NOTE: This is a homework problem (not graded). I want to learn how to do this math problem, not just be given an answer. Thank you for any help you can give!
So, in this problem I am dealing with trajectories of a system when eigenvalues are purely imaginary. It is stated in the homework problem that the trajectories are as follows:
(x)' (a11 a12)(x)
(y) = (a21 a22)(y)
*These are matrices.
Question A.) states:
Show that the eigenvalues are of the coefficient matrix are purely imaginary if and only if:
a11 + a22 = 0,
a11*a22 - a12*a21 > 0
My work for A.):
λ^2 - trace(A)λ + determinant(A);
λ^2 - (a11+a12)λ + (a11*a22 - a12*a21);
Next I find the zeros to solve for the eigenvalues. This proves that the eigenvalues MUST be imaginary (I believe). I use the quadratic formula, but ignore the division by 2*a because it is irrelevant in determining if the system is imaginary or not..

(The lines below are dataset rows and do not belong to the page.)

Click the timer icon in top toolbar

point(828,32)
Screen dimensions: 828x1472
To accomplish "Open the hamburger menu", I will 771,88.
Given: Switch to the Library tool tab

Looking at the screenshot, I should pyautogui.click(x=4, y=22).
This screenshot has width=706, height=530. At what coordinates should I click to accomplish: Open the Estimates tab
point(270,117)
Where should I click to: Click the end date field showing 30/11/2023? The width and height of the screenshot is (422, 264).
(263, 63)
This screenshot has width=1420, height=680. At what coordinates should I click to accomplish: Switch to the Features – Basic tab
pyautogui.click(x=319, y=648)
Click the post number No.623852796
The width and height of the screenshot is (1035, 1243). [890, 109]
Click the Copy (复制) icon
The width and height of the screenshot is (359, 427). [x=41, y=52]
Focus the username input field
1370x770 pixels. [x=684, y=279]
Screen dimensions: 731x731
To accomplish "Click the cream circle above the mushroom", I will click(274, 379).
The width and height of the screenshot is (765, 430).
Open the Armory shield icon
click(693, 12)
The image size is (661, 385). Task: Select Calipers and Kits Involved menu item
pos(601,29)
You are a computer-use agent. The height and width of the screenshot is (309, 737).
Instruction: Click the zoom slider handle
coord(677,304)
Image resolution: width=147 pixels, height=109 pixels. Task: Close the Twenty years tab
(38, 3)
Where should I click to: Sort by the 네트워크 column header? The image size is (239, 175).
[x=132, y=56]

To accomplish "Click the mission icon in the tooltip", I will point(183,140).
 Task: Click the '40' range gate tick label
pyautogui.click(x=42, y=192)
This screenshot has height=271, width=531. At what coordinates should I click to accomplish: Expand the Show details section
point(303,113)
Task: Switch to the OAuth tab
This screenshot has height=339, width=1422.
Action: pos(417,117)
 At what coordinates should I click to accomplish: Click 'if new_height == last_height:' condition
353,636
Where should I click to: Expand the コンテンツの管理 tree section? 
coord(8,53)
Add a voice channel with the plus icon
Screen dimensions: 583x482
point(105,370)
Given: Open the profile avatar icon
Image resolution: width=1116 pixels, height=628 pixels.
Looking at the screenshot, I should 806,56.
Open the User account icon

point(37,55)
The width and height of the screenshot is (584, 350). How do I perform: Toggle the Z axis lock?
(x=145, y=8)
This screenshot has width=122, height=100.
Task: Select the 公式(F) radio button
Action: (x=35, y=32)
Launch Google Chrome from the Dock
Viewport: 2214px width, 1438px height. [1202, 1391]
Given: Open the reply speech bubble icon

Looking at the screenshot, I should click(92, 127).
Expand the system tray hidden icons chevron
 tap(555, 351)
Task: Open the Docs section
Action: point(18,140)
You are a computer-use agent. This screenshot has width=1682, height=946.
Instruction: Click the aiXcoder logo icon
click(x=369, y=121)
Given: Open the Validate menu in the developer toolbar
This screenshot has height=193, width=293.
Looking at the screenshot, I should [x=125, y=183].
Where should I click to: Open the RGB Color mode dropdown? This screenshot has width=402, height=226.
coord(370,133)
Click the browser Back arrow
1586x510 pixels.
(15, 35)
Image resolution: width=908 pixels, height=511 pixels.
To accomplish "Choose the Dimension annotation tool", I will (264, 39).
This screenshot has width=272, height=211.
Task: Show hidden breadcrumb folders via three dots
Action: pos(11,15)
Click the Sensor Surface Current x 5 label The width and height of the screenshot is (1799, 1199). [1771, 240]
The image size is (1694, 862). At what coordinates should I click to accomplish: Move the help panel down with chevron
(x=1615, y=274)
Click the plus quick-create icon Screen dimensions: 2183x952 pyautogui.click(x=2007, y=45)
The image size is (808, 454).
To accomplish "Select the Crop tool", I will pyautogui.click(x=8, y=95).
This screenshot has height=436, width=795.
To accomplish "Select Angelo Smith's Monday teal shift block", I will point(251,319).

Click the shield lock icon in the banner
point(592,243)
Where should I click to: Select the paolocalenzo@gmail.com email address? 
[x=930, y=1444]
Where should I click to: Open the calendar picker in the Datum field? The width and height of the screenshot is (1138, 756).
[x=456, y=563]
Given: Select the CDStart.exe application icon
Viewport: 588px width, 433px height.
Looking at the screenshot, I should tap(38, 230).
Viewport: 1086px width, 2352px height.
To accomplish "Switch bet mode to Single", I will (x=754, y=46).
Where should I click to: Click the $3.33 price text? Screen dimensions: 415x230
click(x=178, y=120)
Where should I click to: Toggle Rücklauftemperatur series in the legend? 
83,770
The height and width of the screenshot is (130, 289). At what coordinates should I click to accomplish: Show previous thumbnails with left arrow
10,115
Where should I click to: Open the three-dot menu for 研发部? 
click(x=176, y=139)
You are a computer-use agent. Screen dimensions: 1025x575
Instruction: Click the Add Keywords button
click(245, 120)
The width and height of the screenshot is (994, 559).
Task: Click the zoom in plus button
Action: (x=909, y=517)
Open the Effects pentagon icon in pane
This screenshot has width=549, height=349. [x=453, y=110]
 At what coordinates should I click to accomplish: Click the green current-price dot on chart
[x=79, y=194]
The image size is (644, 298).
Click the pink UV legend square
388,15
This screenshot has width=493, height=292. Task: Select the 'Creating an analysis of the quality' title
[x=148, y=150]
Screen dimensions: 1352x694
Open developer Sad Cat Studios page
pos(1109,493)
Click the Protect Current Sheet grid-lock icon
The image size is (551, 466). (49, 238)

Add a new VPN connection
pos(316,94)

(a11+a22) ± √[(a11+a22)^2 - 4(1)(a11*a22 - a12*a21)]
We assume that a11 + a22 = 0 and a11*a22 - a12*a21 > 0
I now plug in the 0 for all a11 + a22:
0 ± √[(0)^2 - 4(1)(a11*a22 - a12*a21)]
± √[-4(a11*a22 - a12*a21)]
Now if a11*a22 - a12*a21 > 0, than it necessarily follows that the system's trajectory is imaginary.
Question B.) states:
dy/dx = (dy/dt)/(dx/dt) = (a21*x + a22*y)/(a11*x + a12*y)
Use a11 + a12 = 0 to show that this is exact.
For this question, do I purely plug in dx/dt and dy/dt, respectively? I am not sure how to prove this is 'exact'.
Question C.) states:
By integrating the last equations show that a12*x^2 + 2*a22*x*y + a12*y^2 = k where k is constant. Use the equations:
a11 + a22 = 0,
a11*a22 - a12*a21 > 0
to show that the graph is always an ellipse.
How can I show that this is ALWAYS an ellipse? Do I just integrate the system and work it until I come to a12*x^2 + 2*a22*x*y + a12*y^2 = k?